Items from a dataset:
>> Start
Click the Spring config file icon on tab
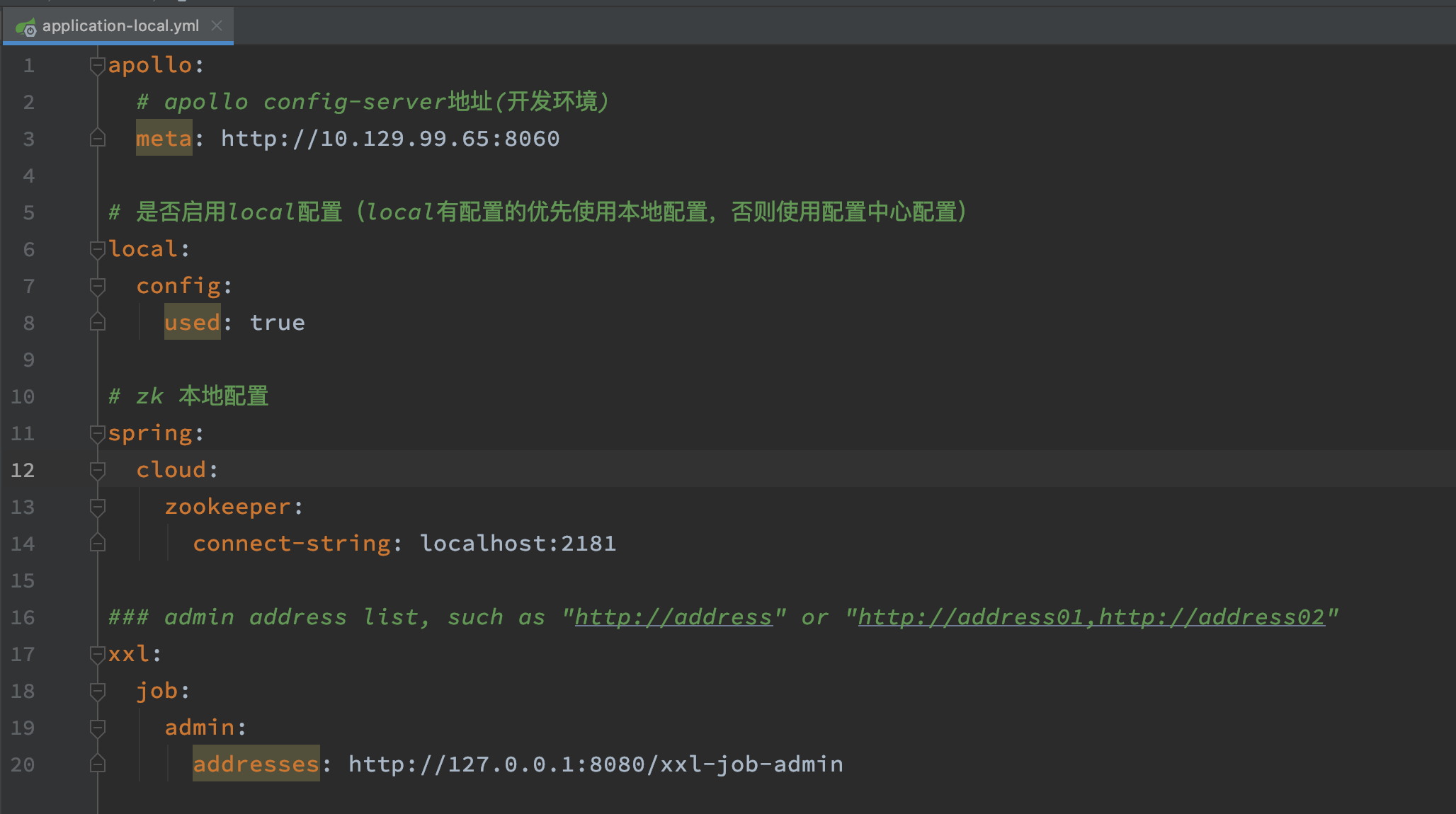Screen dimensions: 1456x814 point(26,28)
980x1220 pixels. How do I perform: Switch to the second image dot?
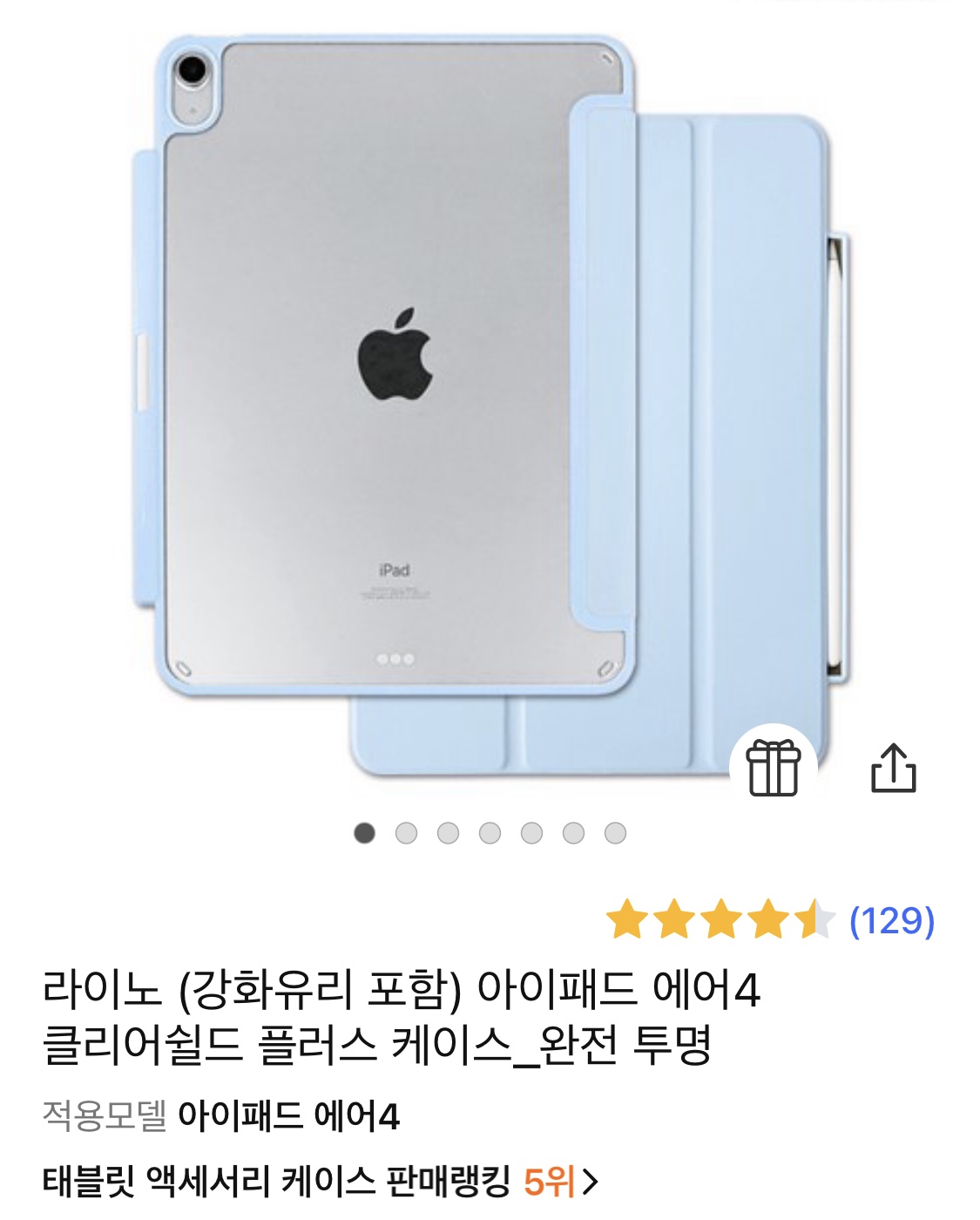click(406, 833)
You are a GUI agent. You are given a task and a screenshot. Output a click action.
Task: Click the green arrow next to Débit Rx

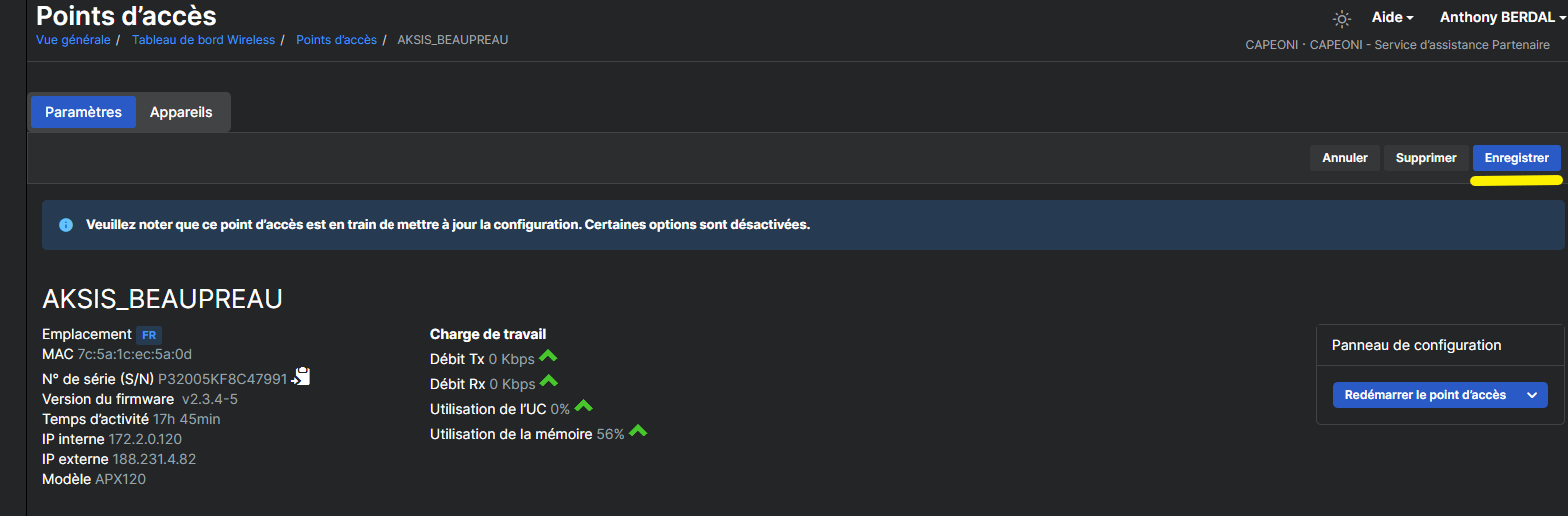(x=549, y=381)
>> End
### WHAT IS REQUIRED
Rewrite the data above, starting at the line that contains "980x1220 pixels. How" and ending at the last line, with "green arrow" replaced by "red arrow" and everything else unchanged. Leave the pictures out of your answer.

### OUTPUT FOR THIS EXERCISE
980x1220 pixels. How do I perform: Switch to the second image dot?
click(406, 833)
You are a GUI agent. You are given a task and a screenshot. Output a click action.
Task: Click the red arrow next to Débit Rx

(x=549, y=381)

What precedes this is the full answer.